Fast verheiratet

The Five-Year Engagement

USA 2012 · 124 min. · FSK: ab 12
Regie: Nicholas Stoller
Drehbuch: ,
Kamera: Javier Aguirresarobe
Darsteller: Jason Segel, Emily Blunt, Rhys Ifans, Chris Pratt, Alison Brie u.a.
Verliebt, verlobt, verraten

Neue Szenen einer Ehe

Viel­leicht ist das die eigent­liche und unheim­lichste Erkenntnis aus dem sich aufdrän­genden Vergleich zwischen damals und heute; zwischen dem zermür­benden Ehedrama Szenen einer Ehe Ingmar Bergmans und dem leicht hinter­sin­nigen Singsang der Social Comedy Fast verhei­ratet aus dem Hause Appatow: Man muss gar nicht erst verhei­ratet zu sein, um zu erkennen, dass es nicht wirklich gut läuft, wenn Menschen zu lange zusam­men­leben.

Nicholas Stoller, der mit seinem Haupt­dar­steller Jason Segel diese Erkenntnis kürzlich bereits in Die Muppets auf etwas andere Weise varriiert hat, macht in Fast verhei­ratet aller­dings deutlich, dass es ohne Puppen im Leben noch viel schwerer ist, eine Part­ner­schaft eini­ger­maßen erfolg­reich durch­zu­halten. Und seien es nur fünf Jahre. Denn so lange zieht sich die Tortur hin, die Jason Segel und Emily Blunt durch­laufen, bevor sie erkennen, dass die fast genau 40 Jahre alten Varia­tionen einer Ehe von Bergmann durchaus noch Bestand und auch für eine Nichtehe verhee­rende Folgen haben können.

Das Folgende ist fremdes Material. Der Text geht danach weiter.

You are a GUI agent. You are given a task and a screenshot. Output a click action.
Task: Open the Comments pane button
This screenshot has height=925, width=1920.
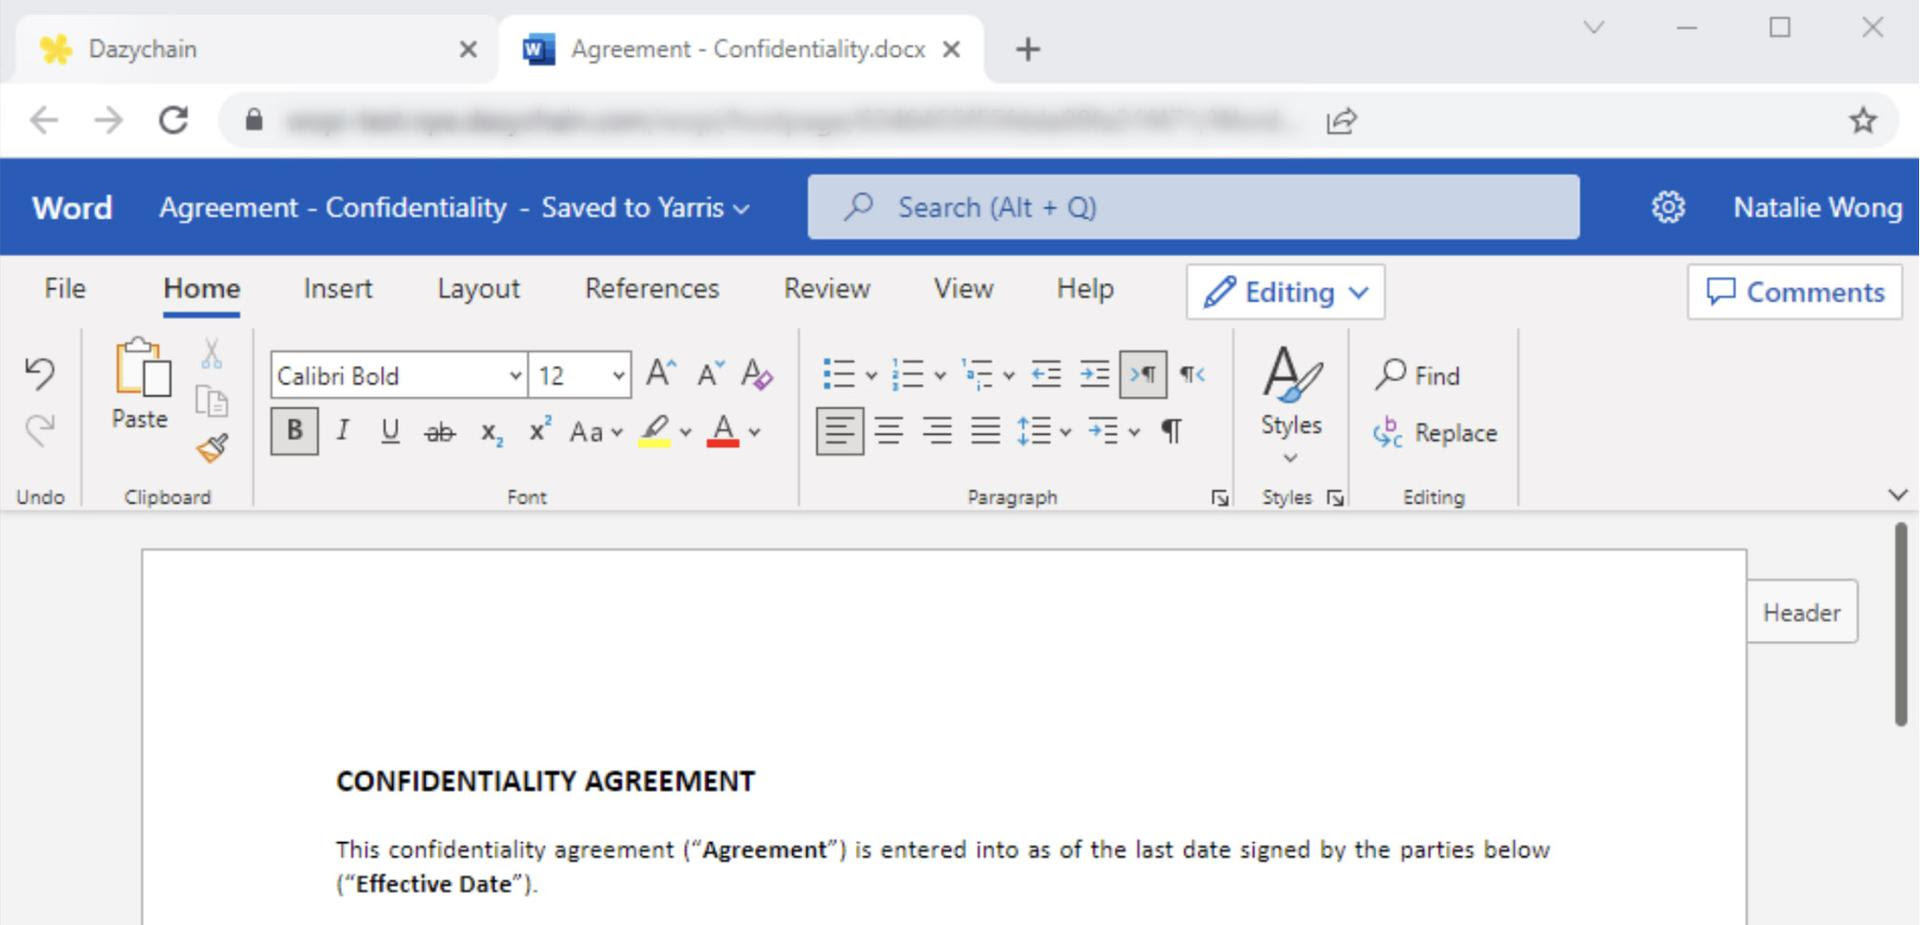click(x=1794, y=292)
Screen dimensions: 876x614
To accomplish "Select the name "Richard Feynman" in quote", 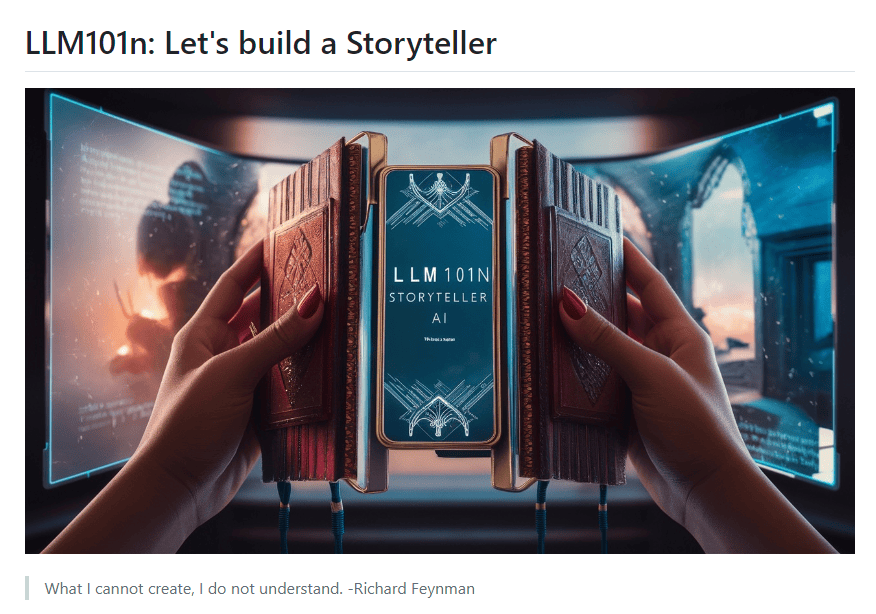I will coord(414,588).

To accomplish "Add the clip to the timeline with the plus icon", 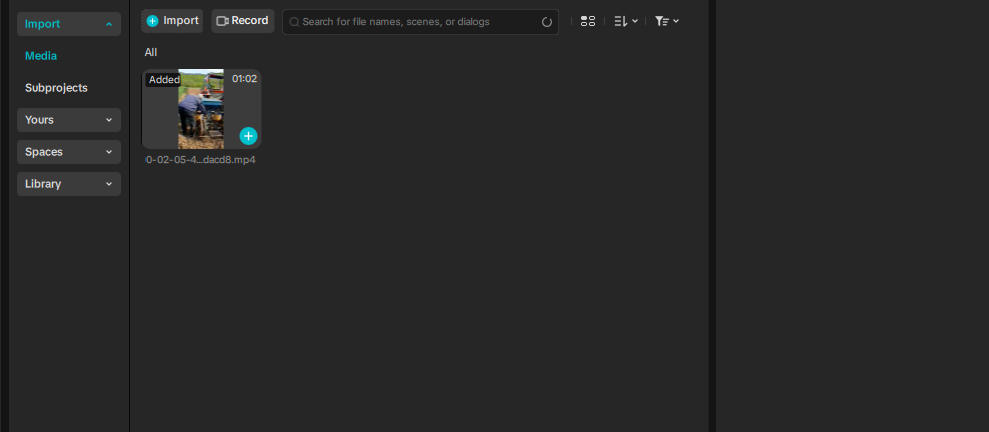I will coord(248,136).
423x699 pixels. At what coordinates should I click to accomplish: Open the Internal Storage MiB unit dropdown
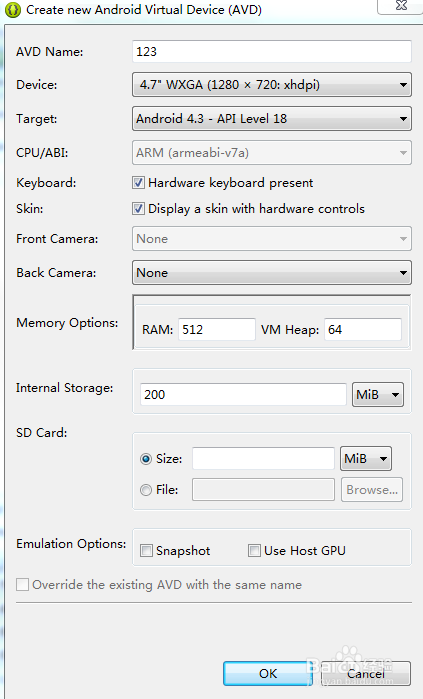click(x=378, y=395)
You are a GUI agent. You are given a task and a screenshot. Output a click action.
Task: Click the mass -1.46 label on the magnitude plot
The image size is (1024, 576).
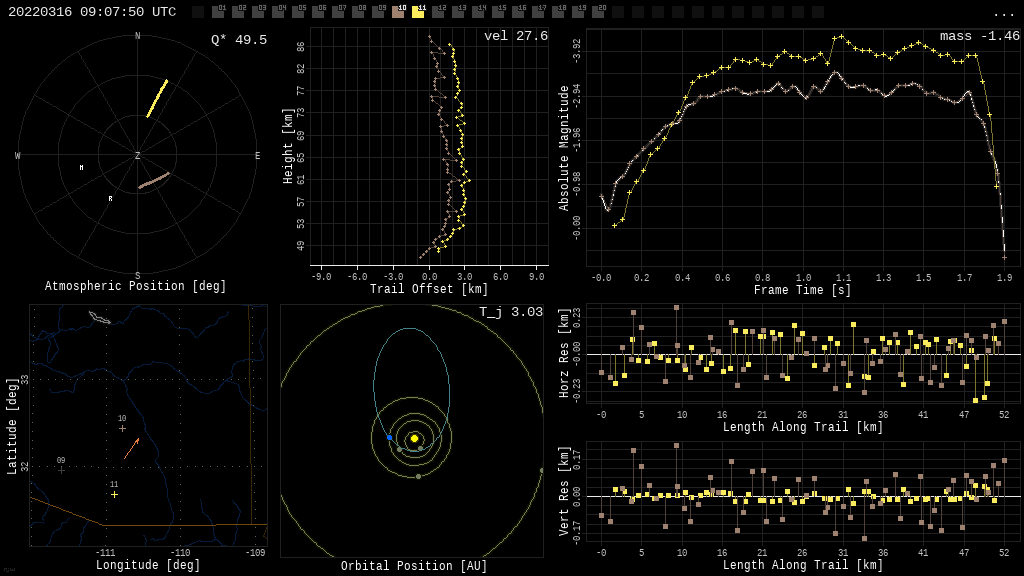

Dabei versuchen Tom und Violet es durchaus anders als Johan und Marianne. Die Heirat wird trotz großer Liebe immer wieder verschoben, auch weil die klas­si­schen Gender­kon­ven­tionen über­treten werden können. Denn nicht Violet, die erfolg­reiche Psycho­lo­gie­stu­dentin ist das Anhängsel, sondern Gour­met­koch Tom, der Job & Heimat aufgibt, um Violets Karriere zu unter­s­tützen. Stoller zeichnet diesen Rollen­tausch in Farben, die immer wieder ein wenig zu grell leuchten, selbst für den schrillen, an sich schon stark gebro­chenen und alle Stereo­typen unter­lau­fenden Kind­mann­kosmos anderer Judd Appatow Produk­tionen wie etwa The 40 Year Old Virgin. Ähnlich unaus­ge­goren und mit immer wieder schlechtem Timing werden die eigent­lich komö­di­an­ti­schen Module bedient. Toms erster Jagd­aus­flug inklusive erlegtem Tier ist ange­fangen vom Pull­over­witz bis zum Abschuss und Abtrans­port des Tieres einfach nur ein schlechter Witz. Aber schon Momente später versteht Stoller genia­lisch zu blitzen, über­rascht er mit wunder­baren Slap­stick­va­ri­anten während des Hoch­zeits­test­essens in einer depri­mie­renden Bar und einer bizarren Verfol­gunsjagd zwischen Tom und Violets Professor. Intel­li­gent und spie­le­risch zugleich werden selbst­re­fe­ren­tiell die Muppets zitiert, was Violet zum ersten Mal ermög­licht mit ihrer Schwester Bezie­hungs­fragen zu klären. Und selbst das scheinbar konven­tio­nelle Ende wird durch den subtil einge­bet­teten Van Morrisson Sound­track doppel­deutig hinter­fragt. Nicht mehr Van Morrison selbst singt wie den ganzen Film zuvor, sondern Cover­ver­sionen seiner Songs werden film­be­glei­tend einge­spielt und lenken vom plötz­li­chen Glück ab, denn: ist geco­vertes Glück noch Glück? Dieser Irrgarten wird in einem furiosen, hippiesken Finish grandios erweitert und entschä­digt ausrei­chend für die immer wieder flauen und verfehlten Momente.

Dennoch macht Fast verhei­ratet nicht wirklich glücklich. Das mag aller­dings weniger an seiner „Unfer­tig­keit“ liegen als an seiner ernüch­ternden Aussage, dass nicht einmal die Eman­zi­pa­tion der klas­si­schen Rollen­mo­delle Rettung verheißt. Dass es in Bezie­hungs­fragen im Grunde keine Rettung gibt und wir da stehen, wo vor Bergmann schon Strind­berg und vor Strind­berg so viele andere gestanden haben.